What you are asked to do.
Below is a listing. Write out exactly its lines between the one holding "This screenshot has width=609, height=346." and the one holding "Click the notification bell in top header", inclusive.

Exercise input.
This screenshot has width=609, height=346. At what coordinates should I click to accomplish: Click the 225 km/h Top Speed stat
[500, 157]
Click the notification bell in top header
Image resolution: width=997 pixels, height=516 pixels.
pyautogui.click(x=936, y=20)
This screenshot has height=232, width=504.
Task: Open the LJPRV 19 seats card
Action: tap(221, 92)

==

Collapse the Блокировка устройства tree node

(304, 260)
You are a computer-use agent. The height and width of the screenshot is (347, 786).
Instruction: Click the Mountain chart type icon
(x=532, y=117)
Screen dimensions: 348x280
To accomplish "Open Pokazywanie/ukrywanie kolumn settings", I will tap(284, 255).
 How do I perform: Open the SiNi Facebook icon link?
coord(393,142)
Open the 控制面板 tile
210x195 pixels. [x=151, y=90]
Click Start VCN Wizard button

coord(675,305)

Task output.
This screenshot has width=609, height=346. At what coordinates should I click to accomplish: Click the 225 km/h Top Speed stat
[500, 157]
Click the notification bell in top header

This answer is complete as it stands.